Data extract:

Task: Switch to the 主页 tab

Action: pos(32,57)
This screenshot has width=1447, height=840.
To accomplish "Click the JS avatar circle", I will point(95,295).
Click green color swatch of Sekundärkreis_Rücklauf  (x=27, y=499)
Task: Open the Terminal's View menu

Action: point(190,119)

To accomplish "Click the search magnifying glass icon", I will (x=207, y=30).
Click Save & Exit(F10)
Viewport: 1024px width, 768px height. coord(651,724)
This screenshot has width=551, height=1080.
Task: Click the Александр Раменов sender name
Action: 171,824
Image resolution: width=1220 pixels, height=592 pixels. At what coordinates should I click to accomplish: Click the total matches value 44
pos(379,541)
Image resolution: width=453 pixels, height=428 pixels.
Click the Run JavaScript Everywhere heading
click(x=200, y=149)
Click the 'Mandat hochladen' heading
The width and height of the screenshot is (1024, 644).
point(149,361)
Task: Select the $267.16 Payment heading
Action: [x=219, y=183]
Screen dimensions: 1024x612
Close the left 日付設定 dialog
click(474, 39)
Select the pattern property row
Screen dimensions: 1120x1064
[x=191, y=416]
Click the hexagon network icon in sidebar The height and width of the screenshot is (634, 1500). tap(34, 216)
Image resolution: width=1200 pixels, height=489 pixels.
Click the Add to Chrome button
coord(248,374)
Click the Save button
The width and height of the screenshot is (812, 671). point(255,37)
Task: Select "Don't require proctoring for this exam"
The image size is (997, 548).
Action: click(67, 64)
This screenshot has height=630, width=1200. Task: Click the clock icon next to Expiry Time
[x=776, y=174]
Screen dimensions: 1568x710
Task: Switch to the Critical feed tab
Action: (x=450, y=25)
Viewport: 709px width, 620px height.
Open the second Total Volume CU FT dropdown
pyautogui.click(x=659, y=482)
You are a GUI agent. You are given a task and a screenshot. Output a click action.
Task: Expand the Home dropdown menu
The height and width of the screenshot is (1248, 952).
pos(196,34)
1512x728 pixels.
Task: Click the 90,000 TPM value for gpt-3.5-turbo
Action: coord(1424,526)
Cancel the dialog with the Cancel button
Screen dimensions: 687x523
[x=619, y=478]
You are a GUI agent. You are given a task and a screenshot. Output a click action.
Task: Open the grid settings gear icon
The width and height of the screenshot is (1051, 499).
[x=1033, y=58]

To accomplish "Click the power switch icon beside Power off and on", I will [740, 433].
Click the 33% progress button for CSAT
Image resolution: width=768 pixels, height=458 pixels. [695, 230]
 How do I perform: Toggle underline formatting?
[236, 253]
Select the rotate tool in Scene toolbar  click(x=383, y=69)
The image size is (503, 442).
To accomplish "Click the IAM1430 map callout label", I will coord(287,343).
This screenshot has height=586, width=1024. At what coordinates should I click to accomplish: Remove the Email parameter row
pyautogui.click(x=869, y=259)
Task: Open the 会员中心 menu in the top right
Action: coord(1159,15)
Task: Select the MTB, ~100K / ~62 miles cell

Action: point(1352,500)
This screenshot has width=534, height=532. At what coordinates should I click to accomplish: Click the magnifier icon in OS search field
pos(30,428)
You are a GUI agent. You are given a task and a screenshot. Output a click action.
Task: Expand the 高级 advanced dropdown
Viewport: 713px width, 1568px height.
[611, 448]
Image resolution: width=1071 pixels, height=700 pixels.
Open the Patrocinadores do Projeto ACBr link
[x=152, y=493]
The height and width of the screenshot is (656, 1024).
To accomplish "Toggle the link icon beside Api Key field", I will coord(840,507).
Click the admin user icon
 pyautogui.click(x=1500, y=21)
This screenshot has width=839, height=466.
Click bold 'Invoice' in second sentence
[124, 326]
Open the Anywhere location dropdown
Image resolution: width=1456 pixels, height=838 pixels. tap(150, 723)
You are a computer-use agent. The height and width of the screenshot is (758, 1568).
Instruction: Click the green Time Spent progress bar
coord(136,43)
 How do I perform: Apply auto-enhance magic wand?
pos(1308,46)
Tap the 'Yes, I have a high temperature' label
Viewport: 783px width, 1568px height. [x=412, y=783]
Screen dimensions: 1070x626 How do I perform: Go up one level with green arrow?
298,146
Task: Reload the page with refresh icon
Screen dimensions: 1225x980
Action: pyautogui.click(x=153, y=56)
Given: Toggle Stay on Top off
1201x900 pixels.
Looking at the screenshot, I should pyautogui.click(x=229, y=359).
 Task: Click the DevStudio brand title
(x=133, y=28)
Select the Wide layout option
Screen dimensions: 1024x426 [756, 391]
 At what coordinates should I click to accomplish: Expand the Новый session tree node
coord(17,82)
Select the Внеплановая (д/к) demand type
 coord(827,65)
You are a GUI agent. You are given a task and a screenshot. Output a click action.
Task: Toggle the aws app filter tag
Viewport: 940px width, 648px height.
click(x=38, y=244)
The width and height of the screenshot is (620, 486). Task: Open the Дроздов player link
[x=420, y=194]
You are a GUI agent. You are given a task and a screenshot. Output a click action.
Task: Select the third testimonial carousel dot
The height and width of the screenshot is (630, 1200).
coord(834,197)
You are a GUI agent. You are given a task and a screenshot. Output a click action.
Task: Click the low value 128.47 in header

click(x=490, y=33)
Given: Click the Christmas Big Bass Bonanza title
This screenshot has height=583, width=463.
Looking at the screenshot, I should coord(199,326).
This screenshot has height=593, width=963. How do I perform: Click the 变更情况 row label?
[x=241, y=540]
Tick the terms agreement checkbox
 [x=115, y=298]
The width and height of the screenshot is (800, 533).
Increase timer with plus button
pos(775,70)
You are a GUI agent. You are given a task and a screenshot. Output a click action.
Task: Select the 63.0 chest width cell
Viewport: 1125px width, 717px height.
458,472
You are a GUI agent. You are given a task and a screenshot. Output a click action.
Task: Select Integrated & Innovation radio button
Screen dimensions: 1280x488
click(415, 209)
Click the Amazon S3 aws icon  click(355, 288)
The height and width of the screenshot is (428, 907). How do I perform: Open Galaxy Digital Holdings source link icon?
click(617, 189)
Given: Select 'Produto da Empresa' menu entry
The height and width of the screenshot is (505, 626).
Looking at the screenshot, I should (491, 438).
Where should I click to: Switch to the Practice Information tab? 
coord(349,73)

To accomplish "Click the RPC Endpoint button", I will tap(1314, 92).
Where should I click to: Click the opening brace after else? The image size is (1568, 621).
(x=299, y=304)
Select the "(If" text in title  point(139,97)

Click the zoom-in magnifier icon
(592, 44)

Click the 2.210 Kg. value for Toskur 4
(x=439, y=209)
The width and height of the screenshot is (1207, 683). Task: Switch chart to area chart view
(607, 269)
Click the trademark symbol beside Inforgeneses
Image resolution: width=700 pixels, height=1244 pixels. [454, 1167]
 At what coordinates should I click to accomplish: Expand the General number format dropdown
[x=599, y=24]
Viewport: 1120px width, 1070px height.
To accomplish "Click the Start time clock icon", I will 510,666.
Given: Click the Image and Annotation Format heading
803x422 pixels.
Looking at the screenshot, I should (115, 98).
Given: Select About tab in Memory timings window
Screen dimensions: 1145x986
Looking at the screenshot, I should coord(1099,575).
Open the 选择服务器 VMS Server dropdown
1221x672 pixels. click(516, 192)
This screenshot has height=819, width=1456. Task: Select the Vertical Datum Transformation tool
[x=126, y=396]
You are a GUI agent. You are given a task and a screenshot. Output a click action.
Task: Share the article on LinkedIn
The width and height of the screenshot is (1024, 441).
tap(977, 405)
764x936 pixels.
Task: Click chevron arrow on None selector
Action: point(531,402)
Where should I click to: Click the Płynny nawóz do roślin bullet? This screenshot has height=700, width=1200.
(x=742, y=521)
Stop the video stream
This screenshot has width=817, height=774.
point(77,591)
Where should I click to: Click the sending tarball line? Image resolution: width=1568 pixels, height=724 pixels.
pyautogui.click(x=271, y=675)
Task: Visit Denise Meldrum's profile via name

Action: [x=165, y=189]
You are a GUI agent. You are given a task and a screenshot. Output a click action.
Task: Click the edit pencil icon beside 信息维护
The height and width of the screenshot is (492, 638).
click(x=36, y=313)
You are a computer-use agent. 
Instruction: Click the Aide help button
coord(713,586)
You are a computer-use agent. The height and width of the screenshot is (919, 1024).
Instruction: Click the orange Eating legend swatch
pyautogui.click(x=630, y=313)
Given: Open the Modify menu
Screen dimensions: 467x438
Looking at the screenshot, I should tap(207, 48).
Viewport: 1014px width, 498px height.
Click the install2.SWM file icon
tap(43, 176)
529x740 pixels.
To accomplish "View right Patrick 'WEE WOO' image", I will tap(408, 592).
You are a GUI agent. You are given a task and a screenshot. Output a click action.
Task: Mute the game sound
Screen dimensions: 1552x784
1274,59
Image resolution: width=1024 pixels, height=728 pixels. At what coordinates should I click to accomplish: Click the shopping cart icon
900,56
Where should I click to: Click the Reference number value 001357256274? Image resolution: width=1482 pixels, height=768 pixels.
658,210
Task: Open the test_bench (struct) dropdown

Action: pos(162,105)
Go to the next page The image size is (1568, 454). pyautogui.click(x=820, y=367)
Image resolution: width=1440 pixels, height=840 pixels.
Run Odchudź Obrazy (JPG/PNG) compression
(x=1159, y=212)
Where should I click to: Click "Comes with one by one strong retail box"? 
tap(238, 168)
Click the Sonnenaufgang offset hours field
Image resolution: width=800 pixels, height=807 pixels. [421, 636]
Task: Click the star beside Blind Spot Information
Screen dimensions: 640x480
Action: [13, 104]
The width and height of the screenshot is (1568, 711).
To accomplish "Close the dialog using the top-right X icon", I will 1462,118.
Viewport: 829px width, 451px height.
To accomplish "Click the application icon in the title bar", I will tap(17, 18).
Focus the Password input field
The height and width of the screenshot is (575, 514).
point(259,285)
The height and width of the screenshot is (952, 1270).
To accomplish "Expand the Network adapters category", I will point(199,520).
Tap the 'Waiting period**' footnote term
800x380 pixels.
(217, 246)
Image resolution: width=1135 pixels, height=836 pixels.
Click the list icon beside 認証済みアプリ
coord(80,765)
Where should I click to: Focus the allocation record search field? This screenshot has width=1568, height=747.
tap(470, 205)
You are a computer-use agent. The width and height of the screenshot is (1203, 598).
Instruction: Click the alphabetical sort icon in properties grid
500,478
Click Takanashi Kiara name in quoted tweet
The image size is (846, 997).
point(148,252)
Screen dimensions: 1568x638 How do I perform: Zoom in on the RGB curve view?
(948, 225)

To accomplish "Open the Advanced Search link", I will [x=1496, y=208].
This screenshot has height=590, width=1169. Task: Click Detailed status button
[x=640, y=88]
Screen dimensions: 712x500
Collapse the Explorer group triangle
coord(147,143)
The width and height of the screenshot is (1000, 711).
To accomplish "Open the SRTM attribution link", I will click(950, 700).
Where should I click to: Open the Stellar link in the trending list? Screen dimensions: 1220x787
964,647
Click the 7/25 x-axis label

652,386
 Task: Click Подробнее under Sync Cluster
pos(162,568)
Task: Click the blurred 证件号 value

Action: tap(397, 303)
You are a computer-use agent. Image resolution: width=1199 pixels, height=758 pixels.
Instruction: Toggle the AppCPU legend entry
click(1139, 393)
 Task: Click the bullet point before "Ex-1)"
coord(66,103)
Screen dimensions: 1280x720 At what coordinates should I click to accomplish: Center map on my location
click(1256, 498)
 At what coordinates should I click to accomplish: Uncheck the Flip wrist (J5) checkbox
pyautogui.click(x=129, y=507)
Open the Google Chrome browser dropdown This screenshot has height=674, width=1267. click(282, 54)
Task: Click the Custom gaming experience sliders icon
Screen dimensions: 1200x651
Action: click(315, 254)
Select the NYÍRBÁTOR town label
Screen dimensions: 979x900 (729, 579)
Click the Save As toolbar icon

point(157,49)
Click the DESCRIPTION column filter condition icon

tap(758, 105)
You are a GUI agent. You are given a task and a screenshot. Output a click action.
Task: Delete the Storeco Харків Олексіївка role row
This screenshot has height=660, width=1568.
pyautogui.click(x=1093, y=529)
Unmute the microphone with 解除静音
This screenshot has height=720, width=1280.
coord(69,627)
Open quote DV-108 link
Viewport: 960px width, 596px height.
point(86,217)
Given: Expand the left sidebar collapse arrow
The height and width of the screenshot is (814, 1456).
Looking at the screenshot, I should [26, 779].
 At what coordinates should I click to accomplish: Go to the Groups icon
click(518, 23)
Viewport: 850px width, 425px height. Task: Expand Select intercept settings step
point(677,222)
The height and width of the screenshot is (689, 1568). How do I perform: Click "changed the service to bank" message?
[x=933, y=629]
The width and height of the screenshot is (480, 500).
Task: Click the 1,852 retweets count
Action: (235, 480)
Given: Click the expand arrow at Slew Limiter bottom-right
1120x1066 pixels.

Assignment:
Your answer should consist of the lines from the line with "Task: Expand the 高级 advanced dropdown" to the line with "Task: Reload the page with refresh icon" above, repeated exactly, both ends included.

Finished task:
Task: Expand the 高级 advanced dropdown
Viewport: 713px width, 1568px height.
[611, 448]
Image resolution: width=1071 pixels, height=700 pixels.
Open the Patrocinadores do Projeto ACBr link
[x=152, y=493]
The height and width of the screenshot is (656, 1024).
To accomplish "Toggle the link icon beside Api Key field", I will coord(840,507).
Click the admin user icon
 pyautogui.click(x=1500, y=21)
This screenshot has width=839, height=466.
Click bold 'Invoice' in second sentence
[124, 326]
Open the Anywhere location dropdown
Image resolution: width=1456 pixels, height=838 pixels. tap(150, 723)
You are a computer-use agent. The height and width of the screenshot is (758, 1568).
Instruction: Click the green Time Spent progress bar
coord(136,43)
 How do I perform: Apply auto-enhance magic wand?
pos(1308,46)
Tap the 'Yes, I have a high temperature' label
Viewport: 783px width, 1568px height. [x=412, y=783]
Screen dimensions: 1070x626 How do I perform: Go up one level with green arrow?
298,146
Task: Reload the page with refresh icon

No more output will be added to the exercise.